Liana Riley is a political science junior, and Mustang News opinion editor. The views expressed in this article do not necessarily reflect the viewpoints and editorial content of Mustang News.
I used to cringe whenever I would receive the email. It was ominous, a sign that despair awaited me, the perils of hell could have been considered a more fitting punishment: It was time to update my PolyPlan. Basically if you are a living, breathing person that goes to Cal Poly, PolyPlanner was the bane of your existence, until a few days ago.
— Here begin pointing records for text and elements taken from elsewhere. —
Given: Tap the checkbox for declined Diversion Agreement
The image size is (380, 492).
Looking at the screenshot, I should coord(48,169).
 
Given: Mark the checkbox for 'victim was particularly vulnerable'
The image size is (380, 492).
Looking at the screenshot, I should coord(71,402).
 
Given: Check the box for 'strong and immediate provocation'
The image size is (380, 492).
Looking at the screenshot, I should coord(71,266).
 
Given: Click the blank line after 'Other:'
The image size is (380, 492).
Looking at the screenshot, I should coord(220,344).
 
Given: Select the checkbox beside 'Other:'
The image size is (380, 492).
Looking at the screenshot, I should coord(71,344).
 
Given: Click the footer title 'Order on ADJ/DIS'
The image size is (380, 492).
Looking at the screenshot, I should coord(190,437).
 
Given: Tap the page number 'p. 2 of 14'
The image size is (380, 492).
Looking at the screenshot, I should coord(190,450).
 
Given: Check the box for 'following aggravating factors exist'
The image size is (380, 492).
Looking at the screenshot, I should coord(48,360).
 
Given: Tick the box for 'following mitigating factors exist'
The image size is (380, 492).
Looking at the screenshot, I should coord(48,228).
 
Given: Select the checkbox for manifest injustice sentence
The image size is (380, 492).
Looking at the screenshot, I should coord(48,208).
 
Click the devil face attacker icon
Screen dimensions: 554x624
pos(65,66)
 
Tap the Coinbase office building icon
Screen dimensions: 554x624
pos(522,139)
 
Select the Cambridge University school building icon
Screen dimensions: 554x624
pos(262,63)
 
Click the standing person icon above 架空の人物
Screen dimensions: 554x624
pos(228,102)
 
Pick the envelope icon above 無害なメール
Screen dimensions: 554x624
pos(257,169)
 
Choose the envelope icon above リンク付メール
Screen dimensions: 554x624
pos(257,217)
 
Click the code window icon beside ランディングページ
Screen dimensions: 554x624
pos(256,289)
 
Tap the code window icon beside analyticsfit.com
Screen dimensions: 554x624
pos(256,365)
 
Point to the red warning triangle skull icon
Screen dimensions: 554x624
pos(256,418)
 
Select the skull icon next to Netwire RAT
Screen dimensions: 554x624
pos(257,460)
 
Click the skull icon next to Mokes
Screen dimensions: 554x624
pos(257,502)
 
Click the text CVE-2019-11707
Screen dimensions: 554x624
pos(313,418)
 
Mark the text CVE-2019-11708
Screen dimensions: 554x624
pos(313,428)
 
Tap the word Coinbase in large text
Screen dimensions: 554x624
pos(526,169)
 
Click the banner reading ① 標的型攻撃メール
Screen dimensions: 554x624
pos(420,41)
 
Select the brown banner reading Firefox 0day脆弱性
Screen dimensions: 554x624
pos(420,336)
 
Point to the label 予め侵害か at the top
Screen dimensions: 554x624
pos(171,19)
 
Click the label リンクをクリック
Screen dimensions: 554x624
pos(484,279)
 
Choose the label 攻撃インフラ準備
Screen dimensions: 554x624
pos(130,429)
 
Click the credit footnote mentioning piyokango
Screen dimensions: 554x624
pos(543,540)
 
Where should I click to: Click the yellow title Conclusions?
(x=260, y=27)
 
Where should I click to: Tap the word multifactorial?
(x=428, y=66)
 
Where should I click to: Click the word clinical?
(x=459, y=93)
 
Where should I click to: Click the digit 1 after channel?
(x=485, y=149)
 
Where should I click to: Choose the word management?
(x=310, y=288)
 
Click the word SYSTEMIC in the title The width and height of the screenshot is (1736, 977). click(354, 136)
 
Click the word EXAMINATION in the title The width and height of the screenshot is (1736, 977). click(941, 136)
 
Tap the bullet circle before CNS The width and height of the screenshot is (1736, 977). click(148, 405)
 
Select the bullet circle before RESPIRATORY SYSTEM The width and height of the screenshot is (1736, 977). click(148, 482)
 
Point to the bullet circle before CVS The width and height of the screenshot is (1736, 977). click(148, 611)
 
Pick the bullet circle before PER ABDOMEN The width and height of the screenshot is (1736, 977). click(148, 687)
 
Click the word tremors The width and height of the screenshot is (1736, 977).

Every quarter I would log onto my portal, dreading the torture I was about to face under the wrath of PolyPlanner’s abhorrent graphics and miserable design. I waited as the loading bar promised a 30-second to 2-minute delay. The possibility of last rotation looming in the back of my mind; it was enough to motivate anyone not to stray from the strict deadlines. But of course, there are always the stragglers. Which brings me to the inherent contradiction in PolyPlanner. When a student misses the PolyPlanner update deadline, their assigned rotation slot plummets to the fiery pit of hell known as last rotation, aka being PolyPlanner non-compliant. For a program that boasts increased student success, it does so in a rather cruel way.
So up until a week ago, not only would you have to log on and use a program which barely functioned, you also stood the potential loss of your entire academic future (at least for one quarter).
Now the website is much more tolerable. The update provided us with a comprehensive list of courses, ordered by their GE category, rather than some arbitrary mess that we were forced to make sense of. Before, the website claimed to provide “valuable course demand data to Cal Poly, and departments use the information to determine their future course offerings.” Yet explain to me why you could plan to take a class three quarters ahead, and have it be unavailable come time for registration. This fatal flaw has been fixed with the new feature of actually telling students which classes are offered during each quarter.
Even after the update there is still the threatening PolyPlanner non-compliant label which afflicts a few unfortunate souls every rotation. I suppose it is inevitable that some students will neglect their PolyPlanning duties each quarter, but another update that the administration should consider is reducing the punishment for being non-compliant. The language used when discussing PolyPlanner itself is problematic: non-compliant comes off a little too strong. It could be beneficial to use a kinder choice of words. Perhaps PolyPlanner-confused, or PolyPlanner-forgetful. Something that better captures the condition of the students who miss the deadline.
Of course increasing the leniency could have obvious consequences. It might defeat PolyPlanner’s efficacy if the administration becomes lax about its terms of completion. So PolyPlanner would shift from a “required planning tool” to an “optional annoyance.”
The vision behind PolyPlanner is an important one. At a school where classes are always impacted, waitlists are inevitable, and graduating on time is never guaranteed, PolyPlanner could be a ray of hope, when integrated and designed properly.
With the newest update, the PolyPlanner layout and design actually look promising. With a few more tweaks we could be looking at a program which students actually want to log on to, and there doesn’t have to be a deadline, because everyone knows how helpful PolyPlanner is to them.
We should all be thankful that PolyPlanner is becoming a useful resource as opposed to the reason you consider dropping out of Cal Poly each quarter.